High Court Of Judicature at Allahabad|03 May, 2005

JUDGMENT / ORDER

JUDGMENT Pradeep Kant, J.
1. Heard the learned Counsel for the appellant Mr. M.S. Kotwal and Mr. Deepak Kumar Agarwal for the respondents.
2. Smt. Islama, widow of the deceased Wahid Ali claimed for award of compensation on the death of her husband under the provisions of Workmen's Compensation Act, 1993. Smt. Islama died thereafter.
3. The facts which have given rise to the present appeal are that Wahid Ali (since deceased) was working as a driver on the truck of Praveen Chandra Rastogi bearing registration No. USH 6621 and was 40 years of age at the time of the accident.
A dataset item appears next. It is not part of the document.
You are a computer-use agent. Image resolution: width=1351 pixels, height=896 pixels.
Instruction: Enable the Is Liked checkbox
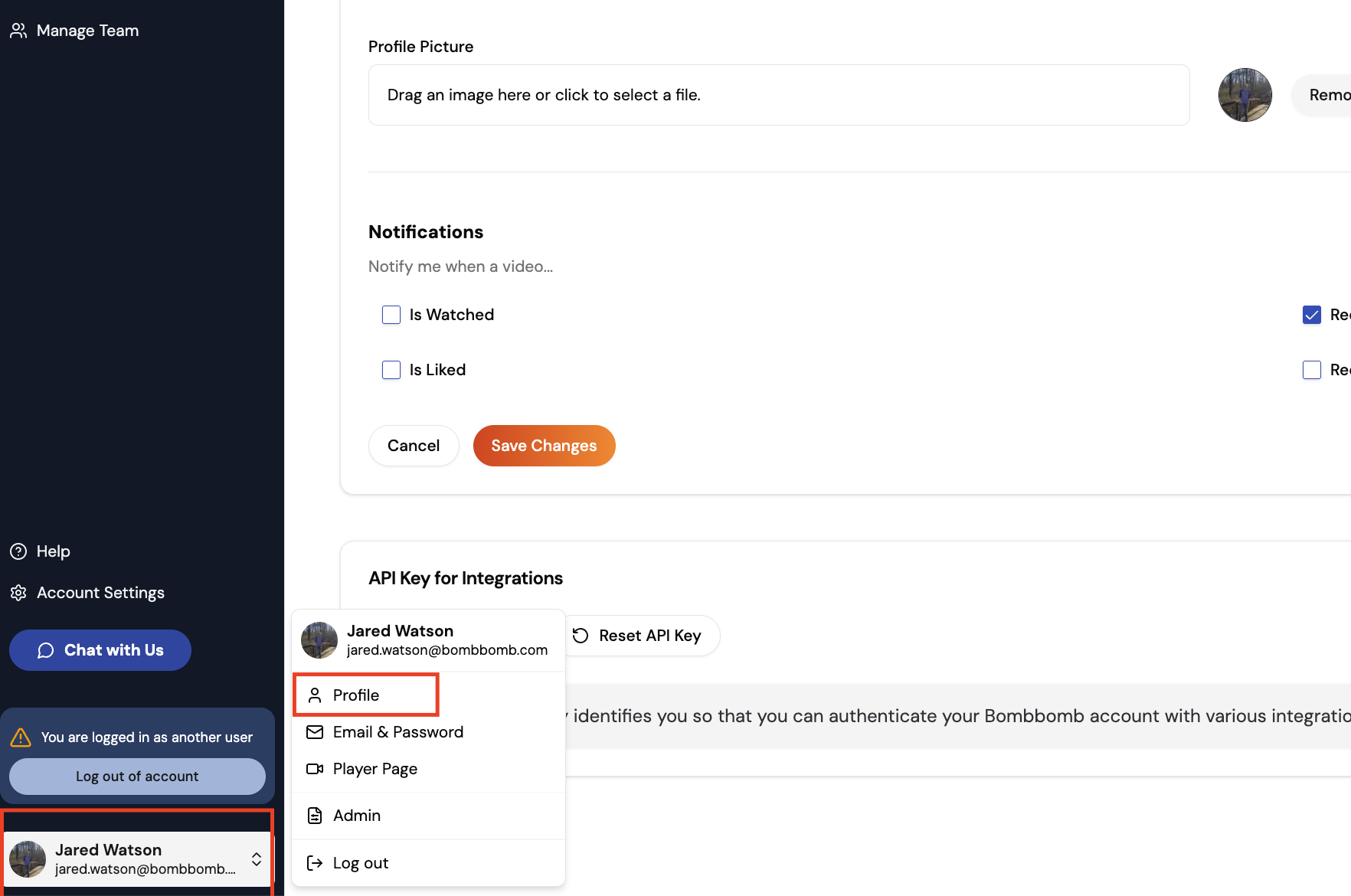[391, 369]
Since the death had occurred during the course of employment on 26/27.12.1994, when the deceased was carrying the truck with goods loaded thereon, an F.I.R. was lodged on 27.12.1994 at 6.10 in the morning. It was claimed that the deceased was getting a salary of Rs. 2000 per month and that his family consisted of his wife Islama, one son Master Shahid Ali aged about 9 years, two daughters, Km. Shamidun aged about 4 years and Km. Yasmin aged about 2 years and his mother Smt. Sughra, aged about 70 years. The said vehicle was insured with National Insurance Company Limited, which insurance was valid from 3.11.1994 to 2.11.1995. Despite notice for paying compensation being sent, compensation was not paid and, therefore, a claim was filed under Section 3 of the Act claiming compensation to the tune of Rs. 1,02,000 plus interest.
4. The matter was contested by the National Insurance Company Limited (the present appellant), who filed a written statement. In the written statement, it was pleaded that the claimants have not filed any evidence in support of their claim and, therefore, in the absence of such evidence being filed, it would not be possible to make a reply to the averments made in the application. The plea of defective driving licence and that the claim was barred by limitation was also taken.
5. The owner Praveen Chandra Rastogi filed a written statement on 20.5.2000 and stated that the deceased Wahid Ali was getting the salary of Rs. 1,000 per month and that he was working as driver and was using his vehicle on the date when the accident had taken place. He also stated that the accident had occurred during subsistence of the insurance of the vehicle and that it was fully covered under the insurance policy and, therefore, he stated that if any liability is fastened upon him, the said liability has to be borne by the Insurance Company. Since Smt. Islama died on 22.12.2000, the matter was pursued through heirs.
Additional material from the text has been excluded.